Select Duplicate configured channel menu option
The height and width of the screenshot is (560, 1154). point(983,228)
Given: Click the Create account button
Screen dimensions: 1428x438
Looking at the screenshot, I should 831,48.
--
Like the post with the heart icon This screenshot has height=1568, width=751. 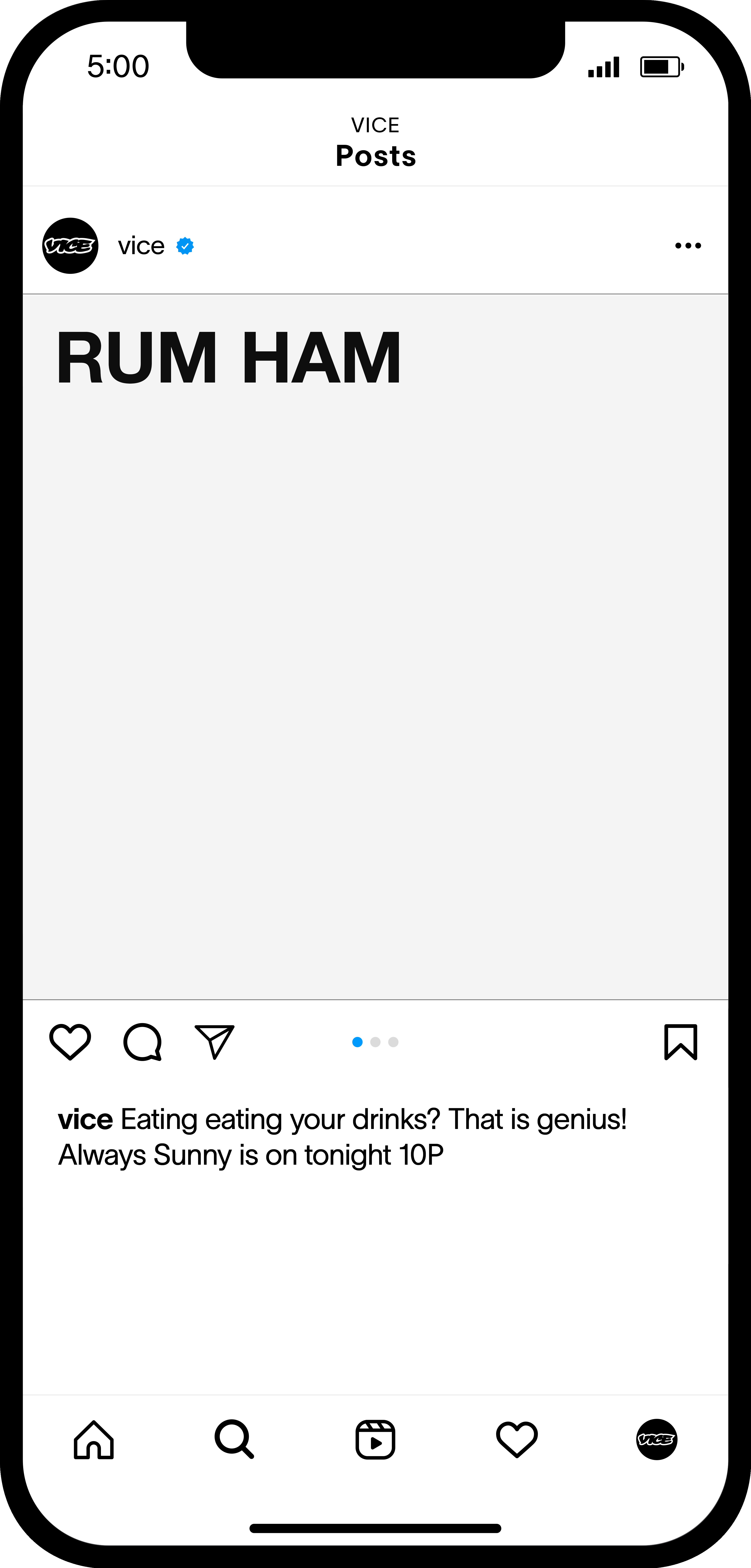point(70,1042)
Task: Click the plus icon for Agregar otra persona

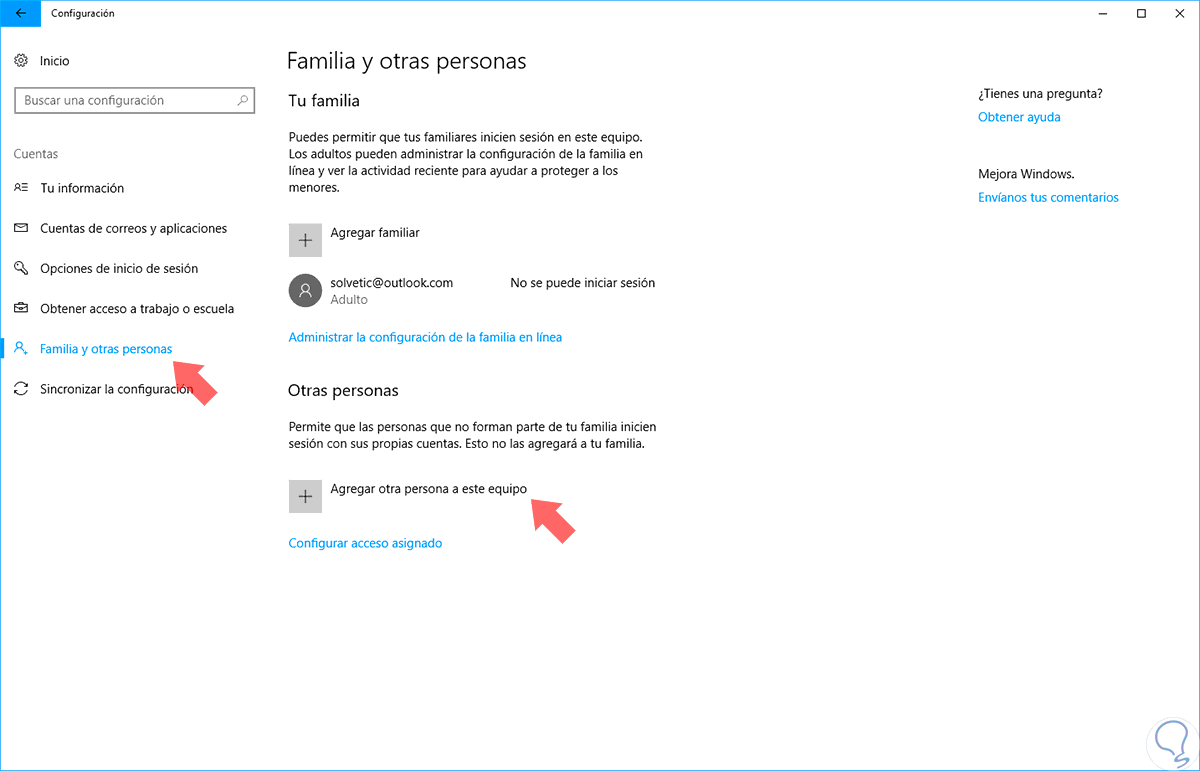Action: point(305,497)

### DO THIS
Please rewrite the records from the line containing "Select Duplicate configured" through the line containing "Looking at the screenshot, I should 831,48." as a JSON list of strings, one string per line, leaving out blank lines.

### SOLUTION TO THIS PROBLEM
[
  "Select Duplicate configured channel menu option",
  "The height and width of the screenshot is (560, 1154). point(983,228)",
  "Given: Click the Create account button",
  "Screen dimensions: 1428x438",
  "Looking at the screenshot, I should 831,48."
]